A posting I have been reading at New APPS has prompted me to address some of the implications for the understanding of the Wikileaks controversy for Kantian theory of international relations. The author of this posting has, unfortunately, engaged in a conflation though one for which he is not signally responsible since it is widely found.
The theory of republican peace that is found within the pages of Perpetual Peace is here conflated with the adaptation of it presented by Michael Doyle who coined the term "democratic peace" and based his view on an empirical study of relations between democracies, a theory that depends in part on certain contested views of what constitutes a "democracy". This conflation of Kant's theory with Doyle's leads the author to suggest that whilst the account of international relations presented by the latter is broadly accurate that the publication of the Wikileaks material presents a number of problems with the view that the conduct of foreign policy by democracies is fundamentally different to that of dictatorships.
So, putting the record straight, I'd like to present the following points:
1. The countries that we think of broadly as "democratic" are like Kantian republics in the sense that they allow for a separation of powers and have a general commitment to the rule of law. However, whilst this similarity is the basis of Doyle's theory there remain significant problems with the conduct of the "democracies" from a Kantian point of view and these are not newly revealed by the Wikileaks material.
2. The general conduct of "democracies" in Doyle's sense includes colonial empires (since he includes Britain and France from an early period in his criteria), the pursuit of mass aerial bombardment of civilian areas, the development and use of chemical warfare (e.g. in Vietnam) and decided use of concealment in violation of Kantian principles of publicity.
3. The lack of fit between the Kantian republic and the contemporary "democracy" is most graphically illustrated in the failure of the latter to commit to affirmative principles of publicity in their conduct towards each other, let alone towards non-democracies. Wikileaks material does illustrate this but doing so undermines Doyle, not Kant.
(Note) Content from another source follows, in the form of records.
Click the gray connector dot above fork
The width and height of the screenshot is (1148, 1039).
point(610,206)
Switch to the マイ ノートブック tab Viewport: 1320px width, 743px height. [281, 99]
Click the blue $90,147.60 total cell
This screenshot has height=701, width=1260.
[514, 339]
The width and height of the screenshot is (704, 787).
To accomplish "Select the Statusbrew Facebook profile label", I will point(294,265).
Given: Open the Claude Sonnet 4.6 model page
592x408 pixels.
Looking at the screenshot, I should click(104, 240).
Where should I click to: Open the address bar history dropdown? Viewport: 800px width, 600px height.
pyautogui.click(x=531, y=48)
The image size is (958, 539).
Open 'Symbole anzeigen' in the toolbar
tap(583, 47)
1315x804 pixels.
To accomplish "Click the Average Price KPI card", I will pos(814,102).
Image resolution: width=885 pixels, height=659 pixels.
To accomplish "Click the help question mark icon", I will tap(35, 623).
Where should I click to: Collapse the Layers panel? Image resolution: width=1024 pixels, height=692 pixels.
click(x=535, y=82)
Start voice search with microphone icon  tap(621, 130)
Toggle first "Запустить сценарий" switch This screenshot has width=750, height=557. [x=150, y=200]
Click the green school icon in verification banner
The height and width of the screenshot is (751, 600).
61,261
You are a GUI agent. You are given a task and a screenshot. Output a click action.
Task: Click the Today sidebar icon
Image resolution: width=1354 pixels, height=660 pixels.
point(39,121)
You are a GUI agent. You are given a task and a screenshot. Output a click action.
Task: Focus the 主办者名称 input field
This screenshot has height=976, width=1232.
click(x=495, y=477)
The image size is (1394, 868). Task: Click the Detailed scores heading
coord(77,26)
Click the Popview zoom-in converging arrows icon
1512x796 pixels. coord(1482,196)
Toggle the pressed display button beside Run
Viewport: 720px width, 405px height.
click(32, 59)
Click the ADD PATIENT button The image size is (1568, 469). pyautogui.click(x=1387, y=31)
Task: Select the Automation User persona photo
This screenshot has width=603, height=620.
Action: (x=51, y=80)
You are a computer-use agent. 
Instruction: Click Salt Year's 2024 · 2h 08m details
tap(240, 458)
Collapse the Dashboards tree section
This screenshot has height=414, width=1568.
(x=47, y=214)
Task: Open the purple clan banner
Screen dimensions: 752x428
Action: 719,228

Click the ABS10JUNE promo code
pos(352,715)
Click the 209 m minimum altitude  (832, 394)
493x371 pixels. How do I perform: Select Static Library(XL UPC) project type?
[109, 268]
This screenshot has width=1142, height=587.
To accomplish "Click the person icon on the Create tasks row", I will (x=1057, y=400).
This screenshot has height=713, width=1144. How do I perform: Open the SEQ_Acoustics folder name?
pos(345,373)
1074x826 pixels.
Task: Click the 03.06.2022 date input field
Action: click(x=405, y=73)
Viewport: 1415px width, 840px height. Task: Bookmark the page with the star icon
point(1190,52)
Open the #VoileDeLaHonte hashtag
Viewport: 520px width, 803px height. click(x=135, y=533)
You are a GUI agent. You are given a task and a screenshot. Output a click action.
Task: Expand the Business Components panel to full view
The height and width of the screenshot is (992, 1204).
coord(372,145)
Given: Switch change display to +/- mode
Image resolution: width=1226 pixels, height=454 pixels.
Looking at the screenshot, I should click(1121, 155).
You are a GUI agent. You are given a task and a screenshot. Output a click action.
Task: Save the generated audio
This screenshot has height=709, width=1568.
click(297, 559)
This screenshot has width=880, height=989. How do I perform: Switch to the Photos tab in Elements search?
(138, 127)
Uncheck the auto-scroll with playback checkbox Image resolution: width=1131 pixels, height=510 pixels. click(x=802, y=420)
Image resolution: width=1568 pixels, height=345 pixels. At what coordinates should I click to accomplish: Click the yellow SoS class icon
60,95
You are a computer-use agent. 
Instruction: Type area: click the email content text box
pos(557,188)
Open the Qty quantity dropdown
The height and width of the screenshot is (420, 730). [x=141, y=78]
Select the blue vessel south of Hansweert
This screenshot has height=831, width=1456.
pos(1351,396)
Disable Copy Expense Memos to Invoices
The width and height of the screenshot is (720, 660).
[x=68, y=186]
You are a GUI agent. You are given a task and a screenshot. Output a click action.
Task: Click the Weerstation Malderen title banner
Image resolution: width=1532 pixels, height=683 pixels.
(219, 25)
All the above suggest problems with viewing Doyle as having correctly distilled the Kantian view and also show that whilst there are indeed a number of interesting elements to the Wikileaks material one that should not be being pursued is the idea that they require amending the Kantian analysis of international relations. The author of the piece is, however, right that the criterion of publicity that Kant does up-hold is reinforced by this material as operating in ways that are at variance with it is sure to produce continuing problems. It would, though, be useful to add that we should distinguish as well between the two criteria of publicity used in Perpetual Peace and, whilst advocating the negative criteria as a minimum, should seek to advance the positive criteria as what is truly the desirable way to regulate international relations.